### Extrait cité:
- - -

SANS | Expériences & Outils | publié le : 14.09.2004 |

Après les inondations de décembre 2003 en Arles, Panzani a décidé de fermer son usine de riz Lustucru. Depuis six mois, le personnel occupe les locaux. Il cherche désespérément une solution pour maintenir une activité industrielle sur le site.

Al'entrée de l'usine, la banderole en lettres rouges donne le ton : « On ne lâchera rien ». Sous les hangars, l'odeur du riz mélangée à celle de l'anti-rouille et du limon. Des dizaines de machines silencieuses et, jusqu'au plafond, des palettes de paquets de riz sans acheteur. L'entrée des bureaux désertés par la direction s'orne d'un drapeau aux couleurs de la CGT. Depuis le 25 mars dernier, les 146 salariés de Lustucru Riz occupent leur usine abîmée par les eaux. Ils ont créé un site Internet, «lusturizvivra». En détail, ils content les péripéties de la guerre qui les oppose à leur direction.

- - -

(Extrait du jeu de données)
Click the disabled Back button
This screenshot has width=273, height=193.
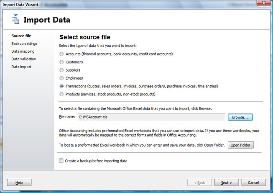(x=199, y=183)
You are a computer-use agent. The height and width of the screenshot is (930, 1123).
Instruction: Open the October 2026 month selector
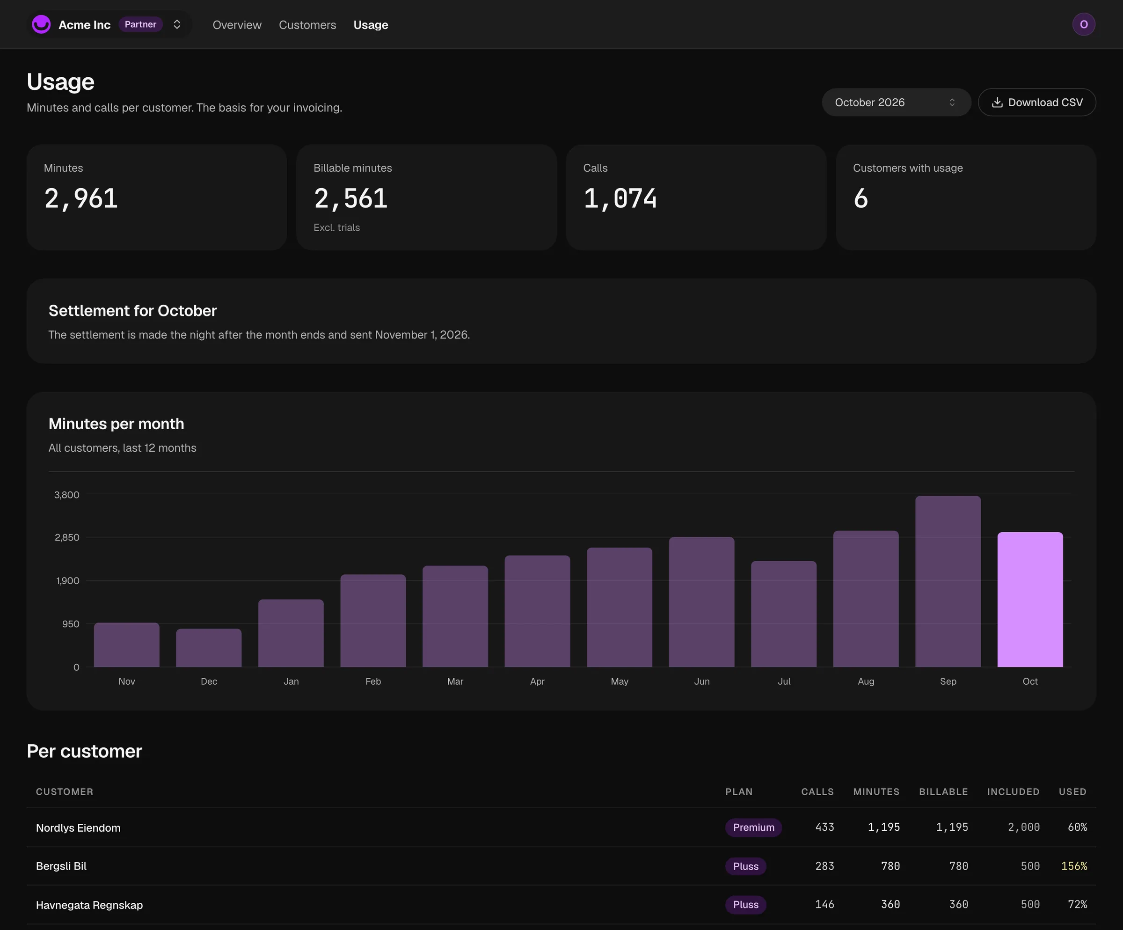[896, 102]
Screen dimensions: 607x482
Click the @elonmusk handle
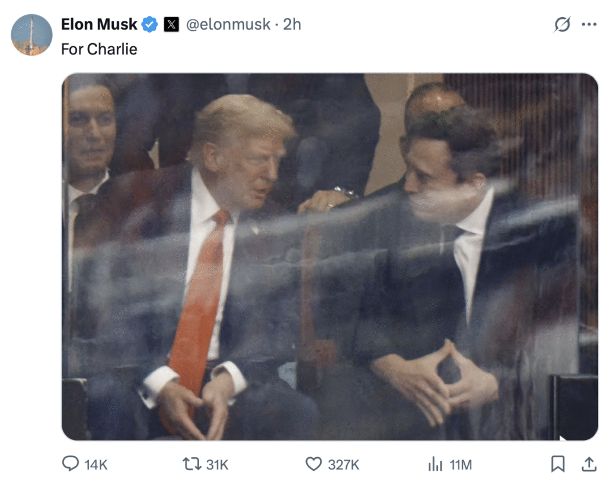tap(228, 25)

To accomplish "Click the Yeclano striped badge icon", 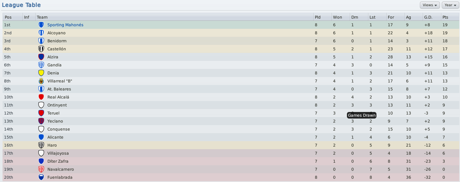I will coord(41,121).
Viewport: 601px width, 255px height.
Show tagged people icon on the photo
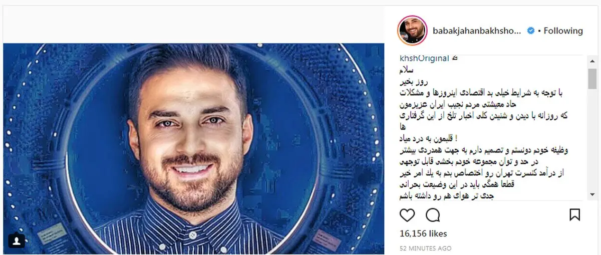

- - -

Recopiez fidèlement le passage de l'article ci-dessus sur l'usine Lustucru d'Arles, en commençant à « Après les inondations » et en terminant à « à leur direction. ».

### Réponse attendue:
Après les inondations de décembre 2003 en Arles, Panzani a décidé de fermer son usine de riz Lustucru. Depuis six mois, le personnel occupe les locaux. Il cherche désespérément une solution pour maintenir une activité industrielle sur le site.

Al'entrée de l'usine, la banderole en lettres rouges donne le ton : « On ne lâchera rien ». Sous les hangars, l'odeur du riz mélangée à celle de l'anti-rouille et du limon. Des dizaines de machines silencieuses et, jusqu'au plafond, des palettes de paquets de riz sans acheteur. L'entrée des bureaux désertés par la direction s'orne d'un drapeau aux couleurs de la CGT. Depuis le 25 mars dernier, les 146 salariés de Lustucru Riz occupent leur usine abîmée par les eaux. Ils ont créé un site Internet, «lusturizvivra». En détail, ils content les péripéties de la guerre qui les oppose à leur direction.